EXTRACT PROVIDED.
☆ ☆ ☆

It is a fact, however, so notorious that the spirit and practice of war do actually harden the heart and chill the kind and tender feelings of mankind, that I think few will be found to deny it, and none who have ever known or felt the spirit of Christ.
The spirit of war must be very unlike the spirit of the gospel, for the gospel enforces no duty the practice of which has a natural tendency to harden men’s hearts, but in proportion as they are influenced by its spirit and actuated by its principles they will be humane; therefore, if war hardens men’s hearts it is not a Christian duty, and of course it cannot be right for Christians to engage in it.
II. WAR IS INHUMAN, AS IN ITS NATURE AND TENDENCY IT ABUSES GOD’S ANIMAL CREATION
When God at first created man, he gave him authority over the beasts of the field, the fowls of the air, and the fishes of the deep. After he had swept away the old ungodly world of mankind for their violence with all the animal creation, except those in the ark, he was pleased to renew to Noah the same privilege of being lord over the animal world.
It may not perhaps be improper here to digress a little and remark that this appears to have been the original bounds of man’s authority,—that of having dominion only over the animal world and not over his fellow-man. It appears that God reserved to himself the government of man, whom he originally created in his own image; from which it may be inferred that man has no lawful authority for governing his fellow-man except as the special executor of divine command, and that no government can be morally right except that which acknowledges and looks up to God as the supreme head and governor.
But to return: although the animal world is put under the dominion of man for his use, yet he has no authority to exercise cruelty towards it. “For the merciful man regardeth the life of his beast.” God is very merciful to his creatures; he not only hears the young ravens when they cry but he opens his hand and supplies the wants of the cattle upon a thousand hills.
Though God has decorated the earth with beauty and richly clothed it with food for man and beast, yet where an all-devouring army passes, notwithstanding the earth before them is like the garden of Eden, it is behind them a desolate wilderness; the lowing ox and bleating sheep may cry for food, but, alas! the destroyer hath destroyed it.
The noble horse, which God has made for the use and pleasure of man, shares largely in this desolating evil. He is often taken, without his customary food, to run with an express, until, exhausted by fatigue, he falls lifeless beneath his rider. Multitudes of them are chained to the harness with scanty food, and goaded forward to drag the baggage of an army and the thundering engines of death, until their strength has failed, their breath exhausted, and the kindness they then receive is the lash of the whip or the point of a spear. In such scenes the comfort of beasts is not thought of, except by a selfish owner who fears the loss of his property.

☆ ☆ ☆

DATA BLOCK.
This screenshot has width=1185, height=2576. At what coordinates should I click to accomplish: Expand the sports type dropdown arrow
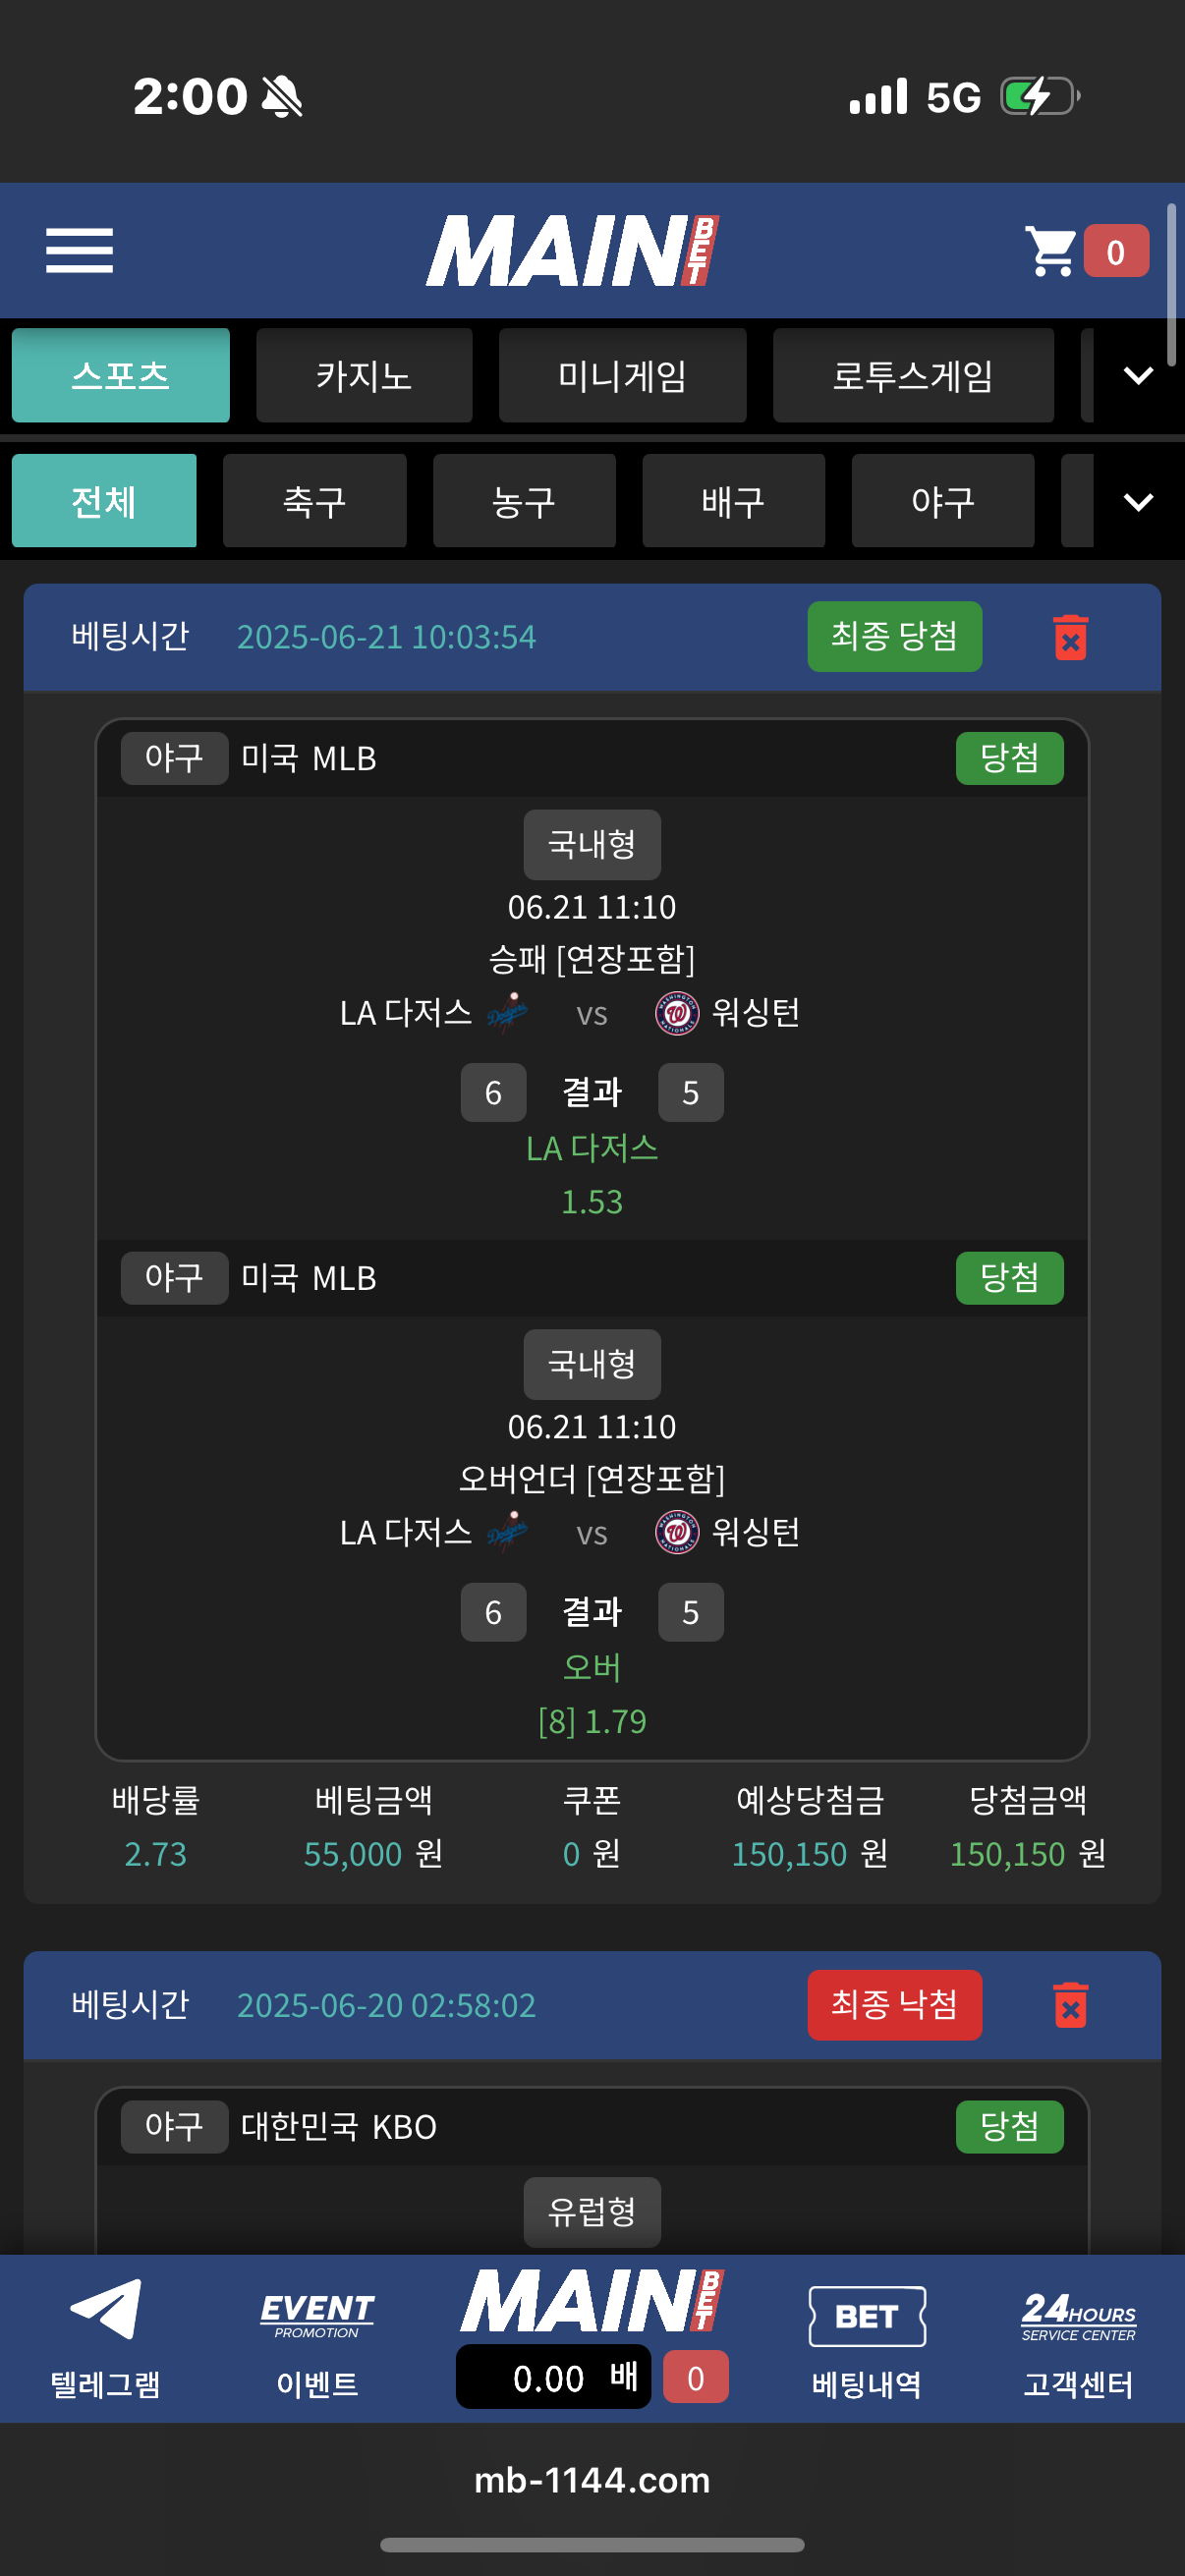click(x=1138, y=502)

☆ ☆ ☆

GIVEN INSTRUCTION.
Extend the essay on war's cruelty toward animals, picking up right after its final sentence.

THE REPLY.
But all this is trifling compared with what these noble animals, who tamely bow to the yoke of man, suffer in the charge of the battle; the horse rushes into the combat not knowing that torture and death are before him. His sides are often perforated with the spur of his rider, notwithstanding he exerts all his strength to rush into the heat of the battle, while the strokes of the sabers and the wounds of the bullets lacerate his body, and instead of having God’s pure air to breathe to alleviate his pains, he can only snuff up the dust of his feet and the sulphurous smoke of the cannon, emblem of the infernal abode. Thus he has no ease for his pains unless God commissions the bayonet or the bullet to take away his life.
But if such is the cruelty to beasts in prosecuting war, what is the cruelty to man, born for immortality?
No wonder that those who feel so little for their fellow-men should feel less for beasts.
If war is an inhuman and cruel employment, it must be wrong for Christians to engage in it.
III. WAR IS INHUMAN, AS IT OPPRESSES THE POOR
To oppress the poor is everywhere in the Scriptures considered as a great sin: “For the oppression of the poor, for the sighing of the needy, now will I arise, saith the Lord”; “Whoso stoppeth his ears at the cry of the poor, he also shall cry himself and not be heard”; “What mean ye that ye beat my people to pieces, and grind the faces of the poor? saith the Lord God of hosts.”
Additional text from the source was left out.